I am surprised that no one suggested to put a layer of gardening soil and then cap it with sand or other substrate, just the way naturally planted aquariums are done. 
I have a tank with the same set up. The plants just love it and grow like crazy. Some people even put bunch of metal thing (nails, steel wool..) into the soil 
If you can find some potters red clay, put a nice layer of it on the bottom or mix it with the dirt. 
IMO sand is the best substrate, the closest to most plants' natural home.
Keep it real and simple.


----------



## bae (May 11, 2007)

*Staurogyne stolonifera*



Darkblade48 said:


> By the way, where did you manage to find _Staurogyne repens_ (Tropica 049G)? I have been looking for it and also UG for awhile now.


Someone on http://www.canadianaquariumconnection.com/ClassAuction/ has Staurogyne stolonifera for sale.


----------



## juanitow (Jun 21, 2008)

Don't use pool sand! The ugliness is not worth it!

In a pinch, construction sand in my opinion is the cheapest acceptable alternative.

Hear me out!

────────

● WHAT THE TASK ASKS:
Carry on the forum thread about aquarium substrates above, picking up right after its final line.

● SOURCE DATA:

────────

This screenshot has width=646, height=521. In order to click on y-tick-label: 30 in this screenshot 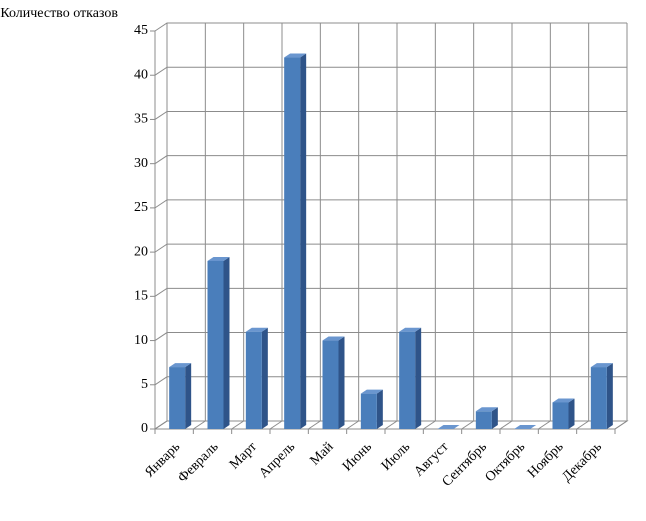, I will do `click(141, 164)`.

────────

● WRITTEN REPLY:
It not only has sand, but comes with complimentary small pebbles to add variation to your substrate! PLUS! You know how with some substrates you have to wash them over and over again before you can use them? well with construction sand, sure you have the fine mist of sand that gets suspended in water, but unlike other suspensions, these will settle out eventually. They will form a layer of unattractive dust at first but will fall in the cracks and settle at the bottom of the tank.

Watch out for the black dead spots though!

Other than that, you can try river rocks or pea pebbles. If I can recall correctly the link that was shown on the pond substrate, it's very light. Heavy enough that it will sink, but not good enough for aquatic plants. I THINK that's the reason I passed up on it.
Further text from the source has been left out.